# Real Impact Of Inflation

Our project is to uncover the difference between the reported and actual urban inflation. We will be using the CPI data, from the Bureau of Labor Statistics, with and without food and energy costs to answer this question. Additionally, we will also be analyzing the differences in inflation between the various US regions, compared to the national average, over time.

## The Data
@TODO: Insert description of the BLS data

In [65]:
# Importing dependencies
import numpy as np
import pandas as pd
import plotly.express as px
import panel as pn
import hvplot.pandas
import geoviews as gv
import cartopy.crs as ccrs
from pathlib import Path
import datetime

### Reading/Pre-Processing the Data

In [66]:
# List of non-regional csv titles
non_regional_csv_titles = ['All','Energy','Food','Gasoline', 'Less-Food-Energy']
# List of regional csv titles
regional_csv_titles = ['Midwest', 'Northeast', 'South', 'West']

In [67]:
class Df_Processor:
    # Constructor
    def __init__(self,titles,is_regional=False):
        # Save titles
        self.titles = titles
        # Save is_regional
        self.is_regional = is_regional
        
        # Set empty list for processed DataFrames
        self.processed_dataframes = []
        
        # Run dataframe processing method
        self.process_dfs()

    # Method to get dataframes
    def get_dfs(self):
        # Empty list to hold DataFrames
        dataframes = []
        
        # Looping over csv titles list
        for title in self.titles:
            # Columns to drop
            columns_to_drop = ['HALF1','HALF2']
            
            # If the regional set is 
            if self.is_regional:
                # Add the Annual column
                columns_to_drop.append('Annual')
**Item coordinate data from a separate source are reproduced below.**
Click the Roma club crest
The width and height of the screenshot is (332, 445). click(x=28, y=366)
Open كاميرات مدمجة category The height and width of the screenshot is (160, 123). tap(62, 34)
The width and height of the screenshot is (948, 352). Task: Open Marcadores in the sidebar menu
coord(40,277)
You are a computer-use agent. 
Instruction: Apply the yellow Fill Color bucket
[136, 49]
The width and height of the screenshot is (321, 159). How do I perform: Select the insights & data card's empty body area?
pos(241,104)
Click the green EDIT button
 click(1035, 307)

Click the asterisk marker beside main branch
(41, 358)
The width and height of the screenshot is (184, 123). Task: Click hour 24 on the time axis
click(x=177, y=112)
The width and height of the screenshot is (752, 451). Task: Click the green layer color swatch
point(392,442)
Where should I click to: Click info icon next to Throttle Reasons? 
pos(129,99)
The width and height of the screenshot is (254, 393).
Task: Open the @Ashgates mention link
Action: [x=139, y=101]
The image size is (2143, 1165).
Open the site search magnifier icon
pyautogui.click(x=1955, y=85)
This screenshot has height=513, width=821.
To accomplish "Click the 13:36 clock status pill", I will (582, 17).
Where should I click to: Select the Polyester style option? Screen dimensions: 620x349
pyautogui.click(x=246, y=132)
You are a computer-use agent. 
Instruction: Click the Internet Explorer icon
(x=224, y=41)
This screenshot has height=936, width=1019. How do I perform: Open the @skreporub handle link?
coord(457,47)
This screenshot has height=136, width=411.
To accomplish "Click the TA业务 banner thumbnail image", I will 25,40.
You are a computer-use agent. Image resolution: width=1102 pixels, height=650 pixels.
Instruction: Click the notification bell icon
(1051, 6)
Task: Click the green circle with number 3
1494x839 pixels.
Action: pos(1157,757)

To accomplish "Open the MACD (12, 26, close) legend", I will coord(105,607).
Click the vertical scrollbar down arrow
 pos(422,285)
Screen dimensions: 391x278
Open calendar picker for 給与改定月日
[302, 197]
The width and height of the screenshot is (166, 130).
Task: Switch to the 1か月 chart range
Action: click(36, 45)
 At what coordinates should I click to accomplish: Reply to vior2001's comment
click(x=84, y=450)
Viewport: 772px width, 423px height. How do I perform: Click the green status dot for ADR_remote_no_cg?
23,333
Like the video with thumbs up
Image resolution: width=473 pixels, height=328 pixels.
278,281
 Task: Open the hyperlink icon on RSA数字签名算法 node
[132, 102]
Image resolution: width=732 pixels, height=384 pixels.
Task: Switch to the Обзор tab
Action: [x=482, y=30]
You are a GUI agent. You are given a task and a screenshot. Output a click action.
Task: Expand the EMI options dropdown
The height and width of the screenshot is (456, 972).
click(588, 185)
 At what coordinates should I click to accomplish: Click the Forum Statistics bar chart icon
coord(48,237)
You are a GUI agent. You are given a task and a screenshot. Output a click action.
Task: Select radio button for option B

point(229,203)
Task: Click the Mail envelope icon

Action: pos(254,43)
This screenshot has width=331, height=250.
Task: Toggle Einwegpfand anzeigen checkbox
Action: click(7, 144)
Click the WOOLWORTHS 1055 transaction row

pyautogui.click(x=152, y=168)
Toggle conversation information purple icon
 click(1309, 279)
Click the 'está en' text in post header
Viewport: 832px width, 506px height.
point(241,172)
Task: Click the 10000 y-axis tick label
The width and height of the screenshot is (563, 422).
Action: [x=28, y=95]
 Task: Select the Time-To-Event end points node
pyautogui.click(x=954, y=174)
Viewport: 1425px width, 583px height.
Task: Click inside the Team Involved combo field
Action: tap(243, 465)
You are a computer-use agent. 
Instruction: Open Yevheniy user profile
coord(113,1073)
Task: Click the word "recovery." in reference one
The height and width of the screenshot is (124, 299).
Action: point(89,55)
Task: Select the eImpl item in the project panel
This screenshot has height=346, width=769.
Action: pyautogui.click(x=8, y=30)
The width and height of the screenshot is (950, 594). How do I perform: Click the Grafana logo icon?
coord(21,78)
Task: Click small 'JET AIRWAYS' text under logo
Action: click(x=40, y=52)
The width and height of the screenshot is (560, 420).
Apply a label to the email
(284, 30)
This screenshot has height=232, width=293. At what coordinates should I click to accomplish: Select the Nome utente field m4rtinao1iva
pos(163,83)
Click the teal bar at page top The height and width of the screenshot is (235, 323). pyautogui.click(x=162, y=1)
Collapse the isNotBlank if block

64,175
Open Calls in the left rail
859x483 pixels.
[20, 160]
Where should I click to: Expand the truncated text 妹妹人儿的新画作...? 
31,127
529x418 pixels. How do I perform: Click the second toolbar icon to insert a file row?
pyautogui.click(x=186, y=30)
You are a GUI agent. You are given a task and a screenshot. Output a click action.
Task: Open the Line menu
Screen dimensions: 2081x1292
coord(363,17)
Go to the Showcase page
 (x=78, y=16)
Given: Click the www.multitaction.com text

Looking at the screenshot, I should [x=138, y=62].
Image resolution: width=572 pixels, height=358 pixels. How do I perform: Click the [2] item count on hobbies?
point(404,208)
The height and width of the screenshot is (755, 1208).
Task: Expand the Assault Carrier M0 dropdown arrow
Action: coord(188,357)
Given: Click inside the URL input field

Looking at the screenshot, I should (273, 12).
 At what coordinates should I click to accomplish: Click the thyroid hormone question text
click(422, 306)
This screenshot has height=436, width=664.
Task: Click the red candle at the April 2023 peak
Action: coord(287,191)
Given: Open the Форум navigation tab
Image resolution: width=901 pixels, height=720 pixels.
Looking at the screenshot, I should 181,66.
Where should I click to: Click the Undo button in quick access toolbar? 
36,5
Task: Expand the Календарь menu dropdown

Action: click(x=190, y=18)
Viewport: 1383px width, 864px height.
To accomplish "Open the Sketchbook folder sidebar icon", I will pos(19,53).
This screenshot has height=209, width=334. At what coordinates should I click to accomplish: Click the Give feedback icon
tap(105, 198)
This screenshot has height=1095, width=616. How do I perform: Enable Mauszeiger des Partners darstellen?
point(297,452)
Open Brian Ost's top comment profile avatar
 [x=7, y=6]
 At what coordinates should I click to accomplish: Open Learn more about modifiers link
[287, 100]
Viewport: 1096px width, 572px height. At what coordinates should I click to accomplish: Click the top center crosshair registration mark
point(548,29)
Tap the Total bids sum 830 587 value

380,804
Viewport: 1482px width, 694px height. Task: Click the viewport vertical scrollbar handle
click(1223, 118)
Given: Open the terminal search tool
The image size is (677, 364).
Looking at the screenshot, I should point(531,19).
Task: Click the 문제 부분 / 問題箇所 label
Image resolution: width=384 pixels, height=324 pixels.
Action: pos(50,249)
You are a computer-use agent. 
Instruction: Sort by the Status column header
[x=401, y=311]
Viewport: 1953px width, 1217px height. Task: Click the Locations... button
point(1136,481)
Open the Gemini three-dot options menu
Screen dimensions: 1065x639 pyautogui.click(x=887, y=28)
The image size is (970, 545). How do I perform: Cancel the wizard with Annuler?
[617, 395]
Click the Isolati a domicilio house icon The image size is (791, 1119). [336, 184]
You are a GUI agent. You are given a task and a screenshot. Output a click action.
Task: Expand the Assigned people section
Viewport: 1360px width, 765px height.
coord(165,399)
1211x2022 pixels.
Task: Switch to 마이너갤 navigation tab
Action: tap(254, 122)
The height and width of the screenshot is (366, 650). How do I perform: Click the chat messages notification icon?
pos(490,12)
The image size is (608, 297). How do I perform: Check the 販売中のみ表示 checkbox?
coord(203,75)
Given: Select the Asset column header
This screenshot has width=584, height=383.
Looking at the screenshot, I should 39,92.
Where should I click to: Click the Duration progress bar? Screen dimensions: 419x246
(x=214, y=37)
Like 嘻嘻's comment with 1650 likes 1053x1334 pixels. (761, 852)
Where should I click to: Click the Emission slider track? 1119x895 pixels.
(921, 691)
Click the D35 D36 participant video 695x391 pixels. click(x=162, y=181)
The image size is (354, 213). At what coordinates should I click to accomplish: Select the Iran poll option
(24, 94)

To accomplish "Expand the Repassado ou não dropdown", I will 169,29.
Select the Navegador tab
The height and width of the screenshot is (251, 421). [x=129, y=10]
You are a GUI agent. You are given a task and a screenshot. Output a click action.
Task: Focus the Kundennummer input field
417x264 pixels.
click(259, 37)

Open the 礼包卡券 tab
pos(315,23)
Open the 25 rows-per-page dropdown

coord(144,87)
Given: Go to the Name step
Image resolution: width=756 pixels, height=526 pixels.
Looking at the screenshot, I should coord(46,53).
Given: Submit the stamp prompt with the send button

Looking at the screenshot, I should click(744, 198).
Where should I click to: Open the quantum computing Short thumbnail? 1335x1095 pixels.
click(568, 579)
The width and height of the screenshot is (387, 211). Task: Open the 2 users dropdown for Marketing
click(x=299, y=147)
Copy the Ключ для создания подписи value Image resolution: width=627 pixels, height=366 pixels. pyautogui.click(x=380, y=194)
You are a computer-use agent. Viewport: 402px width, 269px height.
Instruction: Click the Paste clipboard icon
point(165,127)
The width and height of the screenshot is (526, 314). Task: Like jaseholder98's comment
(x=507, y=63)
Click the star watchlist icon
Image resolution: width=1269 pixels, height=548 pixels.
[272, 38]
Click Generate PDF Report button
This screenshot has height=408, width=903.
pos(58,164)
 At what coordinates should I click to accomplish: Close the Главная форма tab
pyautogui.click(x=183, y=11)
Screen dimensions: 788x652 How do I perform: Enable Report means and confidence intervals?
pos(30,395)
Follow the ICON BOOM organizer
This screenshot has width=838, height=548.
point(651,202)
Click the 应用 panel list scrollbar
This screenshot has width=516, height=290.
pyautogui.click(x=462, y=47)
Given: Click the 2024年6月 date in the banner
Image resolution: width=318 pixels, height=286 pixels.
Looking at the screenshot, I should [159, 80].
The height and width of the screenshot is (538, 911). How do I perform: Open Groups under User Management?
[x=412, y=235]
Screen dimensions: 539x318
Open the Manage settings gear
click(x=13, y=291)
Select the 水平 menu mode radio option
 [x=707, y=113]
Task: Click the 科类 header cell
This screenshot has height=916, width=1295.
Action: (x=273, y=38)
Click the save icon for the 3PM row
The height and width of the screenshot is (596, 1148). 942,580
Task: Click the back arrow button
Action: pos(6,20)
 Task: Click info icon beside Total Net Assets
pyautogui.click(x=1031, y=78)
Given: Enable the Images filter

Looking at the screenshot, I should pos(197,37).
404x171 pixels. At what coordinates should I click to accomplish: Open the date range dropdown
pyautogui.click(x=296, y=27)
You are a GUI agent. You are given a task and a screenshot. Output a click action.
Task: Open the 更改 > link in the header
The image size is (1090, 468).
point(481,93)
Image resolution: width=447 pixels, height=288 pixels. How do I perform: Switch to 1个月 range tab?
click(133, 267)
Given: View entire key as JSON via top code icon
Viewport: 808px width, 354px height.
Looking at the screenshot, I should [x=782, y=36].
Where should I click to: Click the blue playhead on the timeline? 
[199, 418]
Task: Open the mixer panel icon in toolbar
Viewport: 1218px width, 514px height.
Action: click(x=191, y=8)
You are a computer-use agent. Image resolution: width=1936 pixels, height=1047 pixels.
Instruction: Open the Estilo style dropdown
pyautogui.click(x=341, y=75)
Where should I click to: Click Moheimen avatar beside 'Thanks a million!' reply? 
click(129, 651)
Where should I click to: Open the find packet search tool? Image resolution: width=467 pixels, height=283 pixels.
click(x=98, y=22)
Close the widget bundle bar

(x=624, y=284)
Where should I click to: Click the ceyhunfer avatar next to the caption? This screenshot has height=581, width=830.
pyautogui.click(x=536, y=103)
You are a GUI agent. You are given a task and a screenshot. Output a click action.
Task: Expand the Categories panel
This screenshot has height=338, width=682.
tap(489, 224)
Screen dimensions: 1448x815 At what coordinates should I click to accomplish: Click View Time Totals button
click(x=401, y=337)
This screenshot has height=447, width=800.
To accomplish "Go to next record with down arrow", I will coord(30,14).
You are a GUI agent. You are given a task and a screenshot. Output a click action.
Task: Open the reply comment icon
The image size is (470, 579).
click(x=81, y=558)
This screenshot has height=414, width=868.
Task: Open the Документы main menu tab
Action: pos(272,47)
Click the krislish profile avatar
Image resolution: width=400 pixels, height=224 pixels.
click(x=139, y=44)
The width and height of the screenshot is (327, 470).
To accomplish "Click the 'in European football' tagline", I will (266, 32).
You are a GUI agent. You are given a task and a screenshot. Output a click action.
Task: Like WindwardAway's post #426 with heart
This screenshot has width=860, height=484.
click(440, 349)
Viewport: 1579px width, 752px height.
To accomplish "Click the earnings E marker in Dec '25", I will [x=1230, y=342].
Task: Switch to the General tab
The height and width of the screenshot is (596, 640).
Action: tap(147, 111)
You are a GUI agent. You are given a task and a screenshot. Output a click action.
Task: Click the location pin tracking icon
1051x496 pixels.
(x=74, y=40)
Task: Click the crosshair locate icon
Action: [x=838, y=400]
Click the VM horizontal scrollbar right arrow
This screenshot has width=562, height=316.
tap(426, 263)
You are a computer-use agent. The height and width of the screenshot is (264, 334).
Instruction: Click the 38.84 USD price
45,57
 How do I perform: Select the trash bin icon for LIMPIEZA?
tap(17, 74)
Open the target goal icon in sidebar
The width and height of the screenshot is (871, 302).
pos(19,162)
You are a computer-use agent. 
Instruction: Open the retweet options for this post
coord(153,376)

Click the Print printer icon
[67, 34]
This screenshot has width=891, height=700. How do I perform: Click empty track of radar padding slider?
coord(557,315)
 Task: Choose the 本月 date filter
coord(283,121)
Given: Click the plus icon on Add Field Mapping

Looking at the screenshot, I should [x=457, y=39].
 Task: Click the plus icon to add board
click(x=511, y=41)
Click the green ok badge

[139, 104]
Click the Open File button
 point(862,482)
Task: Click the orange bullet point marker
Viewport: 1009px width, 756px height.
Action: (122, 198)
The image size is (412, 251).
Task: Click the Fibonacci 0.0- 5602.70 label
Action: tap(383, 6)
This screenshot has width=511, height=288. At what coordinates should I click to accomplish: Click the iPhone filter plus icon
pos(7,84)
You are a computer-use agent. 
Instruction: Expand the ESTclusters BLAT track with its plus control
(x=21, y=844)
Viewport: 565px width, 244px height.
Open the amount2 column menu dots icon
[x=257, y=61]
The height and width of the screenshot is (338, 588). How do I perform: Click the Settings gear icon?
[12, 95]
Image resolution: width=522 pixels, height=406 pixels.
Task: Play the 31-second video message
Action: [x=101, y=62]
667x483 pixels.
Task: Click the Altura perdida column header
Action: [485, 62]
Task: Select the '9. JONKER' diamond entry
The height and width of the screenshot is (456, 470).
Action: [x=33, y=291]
            # Saving the csv (by title) as DataFrame, making Year the index column and dropping the HALF1 and HALF2 columns
            df = pd.read_csv(Path(f'./Data/{title}.csv')).drop(columns=columns_to_drop).melt(id_vars=['Year'], var_name='Month', value_name='Price')

            # Appending dataframe to dataframes list
            dataframes.append(df)
        
        # Returning all dataframes
        return dataframes

    # Method to data pre-process dataframes
    def process_dfs(self):
        # Dictionary of months and thier numeric values
        months = {'Jan':1,'Feb':2,'Mar':3,'Apr':4,'May':5,'Jun':6,'Jul':7,'Aug':8,'Sep':9,'Oct':10,'Nov':11,'Dec':12}
        # Get and loop over DataFrames
        for df in self.get_dfs():
            # Creating Day column and setting values to 1
            df['Day']=1
            # Mapping month from string to int
            df['Month'] = df['Month'].map(months)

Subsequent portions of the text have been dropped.